Scrutinizing specifically among the 42 countries that have started the SCID newborn screening effort, there are currently seven developing countries that have initiated SCID newborn screening through the employment of different strategies. For instance, Lebanon became the first country in the Middle East and North Africa (MENA) region to implement the SCID newborn screening program, which was partially supported by the Ministry of Public Health (24). Additionally, academic research projects through two universities and the Jeffrey Modell Foundation Diagnostic and Research Center of São Paulo have led to the implementation of two pilot programs for SCID newborn screening in Brazil (25). While a pilot project in Turkey was conducted following a close collaboration between Ankara University School of Medicine and The Ministry of Health (34).
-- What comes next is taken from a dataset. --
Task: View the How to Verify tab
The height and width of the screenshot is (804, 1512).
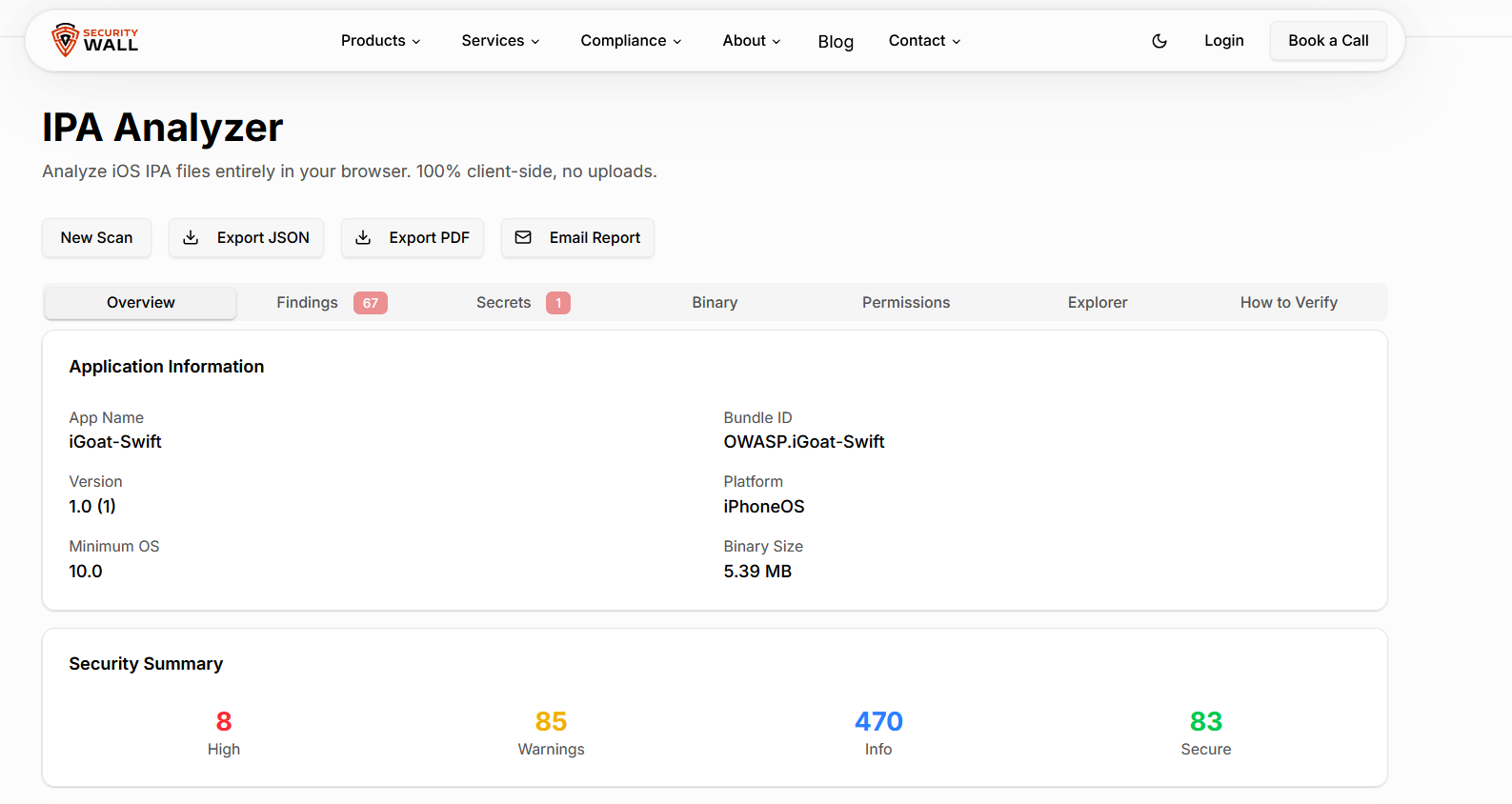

3 Advancement in newborn screening in PID - TREC/KREC
TRECs and KRECs are enduring DNA episomes generated during the rearrangement of T-cell and B-cell receptors in the thymus and bone marrow, which are used in newborn screening for PID. Exclusive to thymus-derived T cells, TRECs are employed in newborn screening for identifying severe T-cell lymphopenia and serve as an indicator of thymic output. TREC and KREC copy numbers can be simultaneously measured using a developed multiplex quantitative real-time polymerase chain reaction (PCR) method to identify T and B cell lymphopenias (35). The characteristics of TREC, such as its high stability, resistance to degradation, and non-replication during cell division, contribute to its advantage as a valuable indicator of thymic output (36). Besides, developing TREC assay using dried blood spots has allowed for neonatal screening of SCID as a proactive public health initiative (37).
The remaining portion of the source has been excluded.